Da una big di serie A alla Lega Pro il passo è grande. Ma l'entusiasmo di Pippo Inzaghi, neo allenatore del Venezia, non è da meno. Alla prima conferenza stampa da neo tecnico si presenta così: "Sono entusiasta come il primo giorno di scuola, come quando ho iniziato a giocare nelle varie squadre, sono emozionato come quando ho allenato il Milan. Non conta la categoria, per me questa è come la Serie A".

Al suo fianco c'è il presidente del club lagunare Joe Tacopina. "Se i nostri giocatori avranno la metà della voglia del nostro presidente, arriveremo in alto, è ambizioso e trasmette una carica incredibile", ha spiegato l'ex attaccante ed allenatore del Milan. "E' un presidente da Champions League, non da Lega Pro. Anche la presenza di Perinetti (ds del Venezia, ndr) è stata fondamentale per la mia scelta. Ci conosciamo da una vita, è una garanzia".

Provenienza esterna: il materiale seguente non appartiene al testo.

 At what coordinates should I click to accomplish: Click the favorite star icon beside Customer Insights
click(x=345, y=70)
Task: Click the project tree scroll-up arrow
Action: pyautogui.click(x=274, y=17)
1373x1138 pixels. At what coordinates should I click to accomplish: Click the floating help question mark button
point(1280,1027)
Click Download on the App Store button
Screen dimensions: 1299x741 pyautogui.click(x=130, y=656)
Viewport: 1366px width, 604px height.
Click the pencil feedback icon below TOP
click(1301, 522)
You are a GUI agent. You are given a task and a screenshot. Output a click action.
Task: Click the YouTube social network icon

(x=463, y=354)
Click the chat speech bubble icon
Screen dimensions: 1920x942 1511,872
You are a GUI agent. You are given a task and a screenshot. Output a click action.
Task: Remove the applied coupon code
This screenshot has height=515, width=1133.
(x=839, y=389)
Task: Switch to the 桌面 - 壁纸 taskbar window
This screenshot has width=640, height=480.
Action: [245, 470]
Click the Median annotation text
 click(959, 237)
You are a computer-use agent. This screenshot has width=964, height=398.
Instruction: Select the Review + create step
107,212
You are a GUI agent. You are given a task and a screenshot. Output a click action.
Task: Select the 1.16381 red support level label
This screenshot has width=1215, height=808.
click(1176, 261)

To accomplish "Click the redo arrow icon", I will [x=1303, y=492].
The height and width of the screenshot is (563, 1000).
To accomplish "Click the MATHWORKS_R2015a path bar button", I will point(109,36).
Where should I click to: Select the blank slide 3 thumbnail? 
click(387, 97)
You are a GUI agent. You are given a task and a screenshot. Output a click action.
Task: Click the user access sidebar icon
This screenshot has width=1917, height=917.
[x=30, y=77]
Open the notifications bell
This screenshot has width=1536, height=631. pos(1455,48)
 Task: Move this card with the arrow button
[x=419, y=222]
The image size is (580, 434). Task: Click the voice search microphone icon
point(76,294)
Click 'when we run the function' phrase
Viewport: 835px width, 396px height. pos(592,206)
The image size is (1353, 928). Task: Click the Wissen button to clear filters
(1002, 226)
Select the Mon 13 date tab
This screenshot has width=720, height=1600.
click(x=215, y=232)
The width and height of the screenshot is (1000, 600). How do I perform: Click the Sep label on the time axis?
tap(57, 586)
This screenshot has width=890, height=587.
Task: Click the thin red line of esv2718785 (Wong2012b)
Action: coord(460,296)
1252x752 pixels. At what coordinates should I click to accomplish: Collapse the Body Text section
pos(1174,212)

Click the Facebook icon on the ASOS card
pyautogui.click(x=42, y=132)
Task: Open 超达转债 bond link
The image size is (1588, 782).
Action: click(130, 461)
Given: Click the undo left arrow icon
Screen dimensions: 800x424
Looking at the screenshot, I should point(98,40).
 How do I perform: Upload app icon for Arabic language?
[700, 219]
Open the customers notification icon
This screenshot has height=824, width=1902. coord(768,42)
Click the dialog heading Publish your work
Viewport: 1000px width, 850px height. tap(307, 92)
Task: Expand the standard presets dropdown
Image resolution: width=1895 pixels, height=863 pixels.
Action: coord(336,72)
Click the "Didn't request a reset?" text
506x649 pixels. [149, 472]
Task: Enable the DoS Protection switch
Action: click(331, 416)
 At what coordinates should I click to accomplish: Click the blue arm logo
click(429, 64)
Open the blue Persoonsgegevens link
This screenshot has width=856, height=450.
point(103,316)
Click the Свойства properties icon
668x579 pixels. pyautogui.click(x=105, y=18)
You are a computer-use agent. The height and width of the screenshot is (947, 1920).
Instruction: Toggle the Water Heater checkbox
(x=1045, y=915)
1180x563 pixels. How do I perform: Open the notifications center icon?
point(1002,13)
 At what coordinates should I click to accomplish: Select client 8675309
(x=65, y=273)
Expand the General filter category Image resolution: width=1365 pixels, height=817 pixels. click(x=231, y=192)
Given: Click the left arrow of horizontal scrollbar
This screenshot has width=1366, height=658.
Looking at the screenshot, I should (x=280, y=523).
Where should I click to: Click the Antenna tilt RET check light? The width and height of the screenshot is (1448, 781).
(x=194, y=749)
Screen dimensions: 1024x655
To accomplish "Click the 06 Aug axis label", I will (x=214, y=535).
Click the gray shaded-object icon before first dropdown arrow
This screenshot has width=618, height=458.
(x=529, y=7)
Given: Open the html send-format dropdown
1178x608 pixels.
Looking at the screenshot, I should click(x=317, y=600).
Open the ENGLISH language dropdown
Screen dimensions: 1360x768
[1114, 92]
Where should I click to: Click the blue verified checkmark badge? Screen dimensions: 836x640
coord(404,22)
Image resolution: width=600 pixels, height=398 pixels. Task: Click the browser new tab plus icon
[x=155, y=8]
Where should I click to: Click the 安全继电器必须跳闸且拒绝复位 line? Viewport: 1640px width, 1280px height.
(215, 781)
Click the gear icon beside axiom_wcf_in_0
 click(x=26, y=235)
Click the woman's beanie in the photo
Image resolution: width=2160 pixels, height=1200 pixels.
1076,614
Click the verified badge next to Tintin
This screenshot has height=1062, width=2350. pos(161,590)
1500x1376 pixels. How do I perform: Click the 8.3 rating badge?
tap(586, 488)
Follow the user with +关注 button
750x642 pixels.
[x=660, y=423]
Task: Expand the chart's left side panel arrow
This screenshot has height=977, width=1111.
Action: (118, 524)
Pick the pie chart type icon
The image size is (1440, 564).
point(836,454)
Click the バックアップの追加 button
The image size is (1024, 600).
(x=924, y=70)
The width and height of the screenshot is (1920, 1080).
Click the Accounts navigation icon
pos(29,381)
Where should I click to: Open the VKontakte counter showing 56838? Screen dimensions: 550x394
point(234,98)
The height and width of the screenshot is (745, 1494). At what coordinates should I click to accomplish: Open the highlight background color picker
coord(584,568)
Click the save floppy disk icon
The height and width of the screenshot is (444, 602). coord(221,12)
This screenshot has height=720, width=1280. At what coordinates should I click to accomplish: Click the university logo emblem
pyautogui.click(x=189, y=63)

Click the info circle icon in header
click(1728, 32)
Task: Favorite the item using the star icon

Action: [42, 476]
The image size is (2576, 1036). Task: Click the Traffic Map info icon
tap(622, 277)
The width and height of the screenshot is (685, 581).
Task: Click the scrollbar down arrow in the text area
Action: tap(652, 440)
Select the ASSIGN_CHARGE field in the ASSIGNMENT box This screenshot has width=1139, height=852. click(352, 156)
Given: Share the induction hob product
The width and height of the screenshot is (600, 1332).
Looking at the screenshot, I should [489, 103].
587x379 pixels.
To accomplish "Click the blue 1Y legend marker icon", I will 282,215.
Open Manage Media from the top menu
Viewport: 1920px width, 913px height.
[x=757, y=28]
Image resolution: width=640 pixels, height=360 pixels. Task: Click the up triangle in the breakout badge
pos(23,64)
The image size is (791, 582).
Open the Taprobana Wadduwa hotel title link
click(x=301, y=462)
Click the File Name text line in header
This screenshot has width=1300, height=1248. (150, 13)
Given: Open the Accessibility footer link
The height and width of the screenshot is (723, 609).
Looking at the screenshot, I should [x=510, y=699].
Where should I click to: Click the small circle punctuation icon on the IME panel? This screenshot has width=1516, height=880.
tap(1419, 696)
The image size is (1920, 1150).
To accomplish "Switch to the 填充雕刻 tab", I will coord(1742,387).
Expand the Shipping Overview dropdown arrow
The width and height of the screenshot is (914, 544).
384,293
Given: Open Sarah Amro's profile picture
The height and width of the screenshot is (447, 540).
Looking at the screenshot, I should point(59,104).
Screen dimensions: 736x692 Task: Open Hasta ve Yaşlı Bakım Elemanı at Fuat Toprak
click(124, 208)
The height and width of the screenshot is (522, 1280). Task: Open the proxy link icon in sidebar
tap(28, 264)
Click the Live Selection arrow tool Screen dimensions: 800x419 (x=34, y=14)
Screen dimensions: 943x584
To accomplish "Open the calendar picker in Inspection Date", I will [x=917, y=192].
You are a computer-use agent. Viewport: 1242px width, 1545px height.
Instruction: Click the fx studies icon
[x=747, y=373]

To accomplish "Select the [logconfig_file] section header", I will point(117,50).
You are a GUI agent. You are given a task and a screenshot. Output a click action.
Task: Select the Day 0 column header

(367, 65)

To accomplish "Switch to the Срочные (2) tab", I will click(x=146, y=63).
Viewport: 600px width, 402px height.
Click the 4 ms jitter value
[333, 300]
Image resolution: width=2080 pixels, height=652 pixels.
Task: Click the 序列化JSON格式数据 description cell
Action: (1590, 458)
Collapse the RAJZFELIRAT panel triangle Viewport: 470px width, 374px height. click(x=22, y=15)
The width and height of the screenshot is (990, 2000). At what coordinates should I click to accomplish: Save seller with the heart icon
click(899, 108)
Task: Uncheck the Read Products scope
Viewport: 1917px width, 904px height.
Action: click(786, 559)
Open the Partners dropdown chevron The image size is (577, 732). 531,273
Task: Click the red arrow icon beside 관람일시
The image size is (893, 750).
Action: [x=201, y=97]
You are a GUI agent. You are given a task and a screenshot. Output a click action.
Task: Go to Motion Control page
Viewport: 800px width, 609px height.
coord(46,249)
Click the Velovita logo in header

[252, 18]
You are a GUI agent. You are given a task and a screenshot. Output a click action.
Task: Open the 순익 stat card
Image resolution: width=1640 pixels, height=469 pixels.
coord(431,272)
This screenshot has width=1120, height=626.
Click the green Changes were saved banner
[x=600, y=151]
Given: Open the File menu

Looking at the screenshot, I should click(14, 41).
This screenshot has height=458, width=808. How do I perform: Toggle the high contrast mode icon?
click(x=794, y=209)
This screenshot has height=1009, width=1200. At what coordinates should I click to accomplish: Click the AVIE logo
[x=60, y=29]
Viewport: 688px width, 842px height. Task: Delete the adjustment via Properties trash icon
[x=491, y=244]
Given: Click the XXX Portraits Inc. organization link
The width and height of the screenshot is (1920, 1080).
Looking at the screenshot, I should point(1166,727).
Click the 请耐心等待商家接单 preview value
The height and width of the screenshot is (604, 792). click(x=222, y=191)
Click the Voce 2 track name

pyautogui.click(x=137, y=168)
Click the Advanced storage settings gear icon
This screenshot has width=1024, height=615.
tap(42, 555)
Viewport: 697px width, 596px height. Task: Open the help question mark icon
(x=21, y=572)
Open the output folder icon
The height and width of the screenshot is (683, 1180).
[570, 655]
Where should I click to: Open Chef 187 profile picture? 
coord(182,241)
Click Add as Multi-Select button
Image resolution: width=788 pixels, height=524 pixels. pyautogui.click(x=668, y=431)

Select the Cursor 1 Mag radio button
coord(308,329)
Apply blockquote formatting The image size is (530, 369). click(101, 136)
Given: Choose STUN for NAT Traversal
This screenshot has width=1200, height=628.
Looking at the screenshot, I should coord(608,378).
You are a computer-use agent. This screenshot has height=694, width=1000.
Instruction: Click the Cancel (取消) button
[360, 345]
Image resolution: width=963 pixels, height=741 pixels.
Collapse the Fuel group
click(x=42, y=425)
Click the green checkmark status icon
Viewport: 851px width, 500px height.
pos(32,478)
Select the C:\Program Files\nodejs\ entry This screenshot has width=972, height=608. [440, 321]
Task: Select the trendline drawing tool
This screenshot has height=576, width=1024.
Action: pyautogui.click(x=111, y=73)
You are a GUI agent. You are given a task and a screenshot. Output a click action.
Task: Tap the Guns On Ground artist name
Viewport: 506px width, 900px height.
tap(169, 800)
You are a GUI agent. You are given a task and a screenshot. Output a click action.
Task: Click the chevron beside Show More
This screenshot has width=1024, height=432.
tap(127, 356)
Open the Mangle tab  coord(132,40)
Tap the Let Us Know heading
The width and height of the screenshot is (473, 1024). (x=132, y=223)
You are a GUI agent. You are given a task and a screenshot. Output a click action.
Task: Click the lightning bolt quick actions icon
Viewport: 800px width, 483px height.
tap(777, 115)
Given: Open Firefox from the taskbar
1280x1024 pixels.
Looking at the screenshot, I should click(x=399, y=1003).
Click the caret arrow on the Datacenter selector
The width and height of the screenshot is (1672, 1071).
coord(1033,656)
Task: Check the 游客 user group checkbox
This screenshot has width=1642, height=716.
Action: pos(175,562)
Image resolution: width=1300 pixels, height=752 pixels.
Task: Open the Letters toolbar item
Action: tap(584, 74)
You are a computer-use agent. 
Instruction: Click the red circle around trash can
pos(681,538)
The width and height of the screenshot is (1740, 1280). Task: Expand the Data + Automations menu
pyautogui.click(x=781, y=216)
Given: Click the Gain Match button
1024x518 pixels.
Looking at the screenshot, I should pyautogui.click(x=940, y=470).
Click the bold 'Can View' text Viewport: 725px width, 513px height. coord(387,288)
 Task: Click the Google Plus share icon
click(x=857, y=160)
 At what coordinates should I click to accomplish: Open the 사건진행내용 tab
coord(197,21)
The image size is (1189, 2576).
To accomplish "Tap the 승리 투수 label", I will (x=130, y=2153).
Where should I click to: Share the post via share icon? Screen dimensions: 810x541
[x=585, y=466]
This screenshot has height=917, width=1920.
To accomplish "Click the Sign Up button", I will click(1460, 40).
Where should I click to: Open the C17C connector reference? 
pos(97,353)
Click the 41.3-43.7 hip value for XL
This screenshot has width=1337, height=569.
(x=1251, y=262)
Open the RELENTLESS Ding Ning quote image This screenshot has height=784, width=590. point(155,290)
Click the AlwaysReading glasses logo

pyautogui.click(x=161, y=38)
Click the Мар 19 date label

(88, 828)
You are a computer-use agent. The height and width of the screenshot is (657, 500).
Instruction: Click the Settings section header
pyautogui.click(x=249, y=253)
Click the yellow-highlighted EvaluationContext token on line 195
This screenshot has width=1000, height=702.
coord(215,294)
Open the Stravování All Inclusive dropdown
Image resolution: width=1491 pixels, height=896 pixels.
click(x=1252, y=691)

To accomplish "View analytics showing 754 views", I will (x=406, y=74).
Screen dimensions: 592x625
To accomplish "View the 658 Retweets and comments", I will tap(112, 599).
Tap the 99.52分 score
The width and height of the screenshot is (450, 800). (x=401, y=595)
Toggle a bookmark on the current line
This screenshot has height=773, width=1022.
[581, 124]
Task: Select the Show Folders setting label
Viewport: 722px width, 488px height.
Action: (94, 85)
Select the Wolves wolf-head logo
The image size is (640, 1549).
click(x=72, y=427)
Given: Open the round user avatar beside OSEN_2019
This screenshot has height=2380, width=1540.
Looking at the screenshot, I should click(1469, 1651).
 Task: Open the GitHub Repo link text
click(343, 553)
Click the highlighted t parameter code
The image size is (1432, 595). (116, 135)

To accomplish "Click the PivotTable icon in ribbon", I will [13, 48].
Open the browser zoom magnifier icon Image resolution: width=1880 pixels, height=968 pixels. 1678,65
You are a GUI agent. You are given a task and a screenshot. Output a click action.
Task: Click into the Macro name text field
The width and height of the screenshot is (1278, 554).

Inzaghi ha poi ringraziato "il Milan, società che ha contraddistinto i miei anni più belli e alla quale sarò legato per sempre. Quello che è successo non ha scalfito il rapporto di riconoscenza che avrò per sempre per Berlusconi e Galliani". E ancora: "Stare lontano dai campi da calcio mi fa star male, anche se ho potuto andare in giro, aggiornarmi, vedere partite e mi ha fatto crescere ulteriormente. Ma ho capito che non potevo stare a casa".

"Per me offerte dalla Cina"

"La mia intenzione per quest'anno era quella di non guardare la categoria o i soldi, ma il progetto. Ho avuto offerte da squadre di categoria superiore, anche dalla Cina, però quando mi ha chiamato il direttore e incontrato il presidente non ho avuto dubbi. Qui non si sposa una categoria e non ho preoccupazione di mettermi in gioco: è un campionato difficilissimo, non sarà una passeggiata". "Cercheremo di fare una squadra forte - promette Pippo Inzaghi - la società sta facendo grandi sforzi ma non basteranno i giocatori. Dovremo creare una mentalità vincente frutto del lavoro. So cosa si aspettano da me, non sarà semplice ma darò tutto me stesso".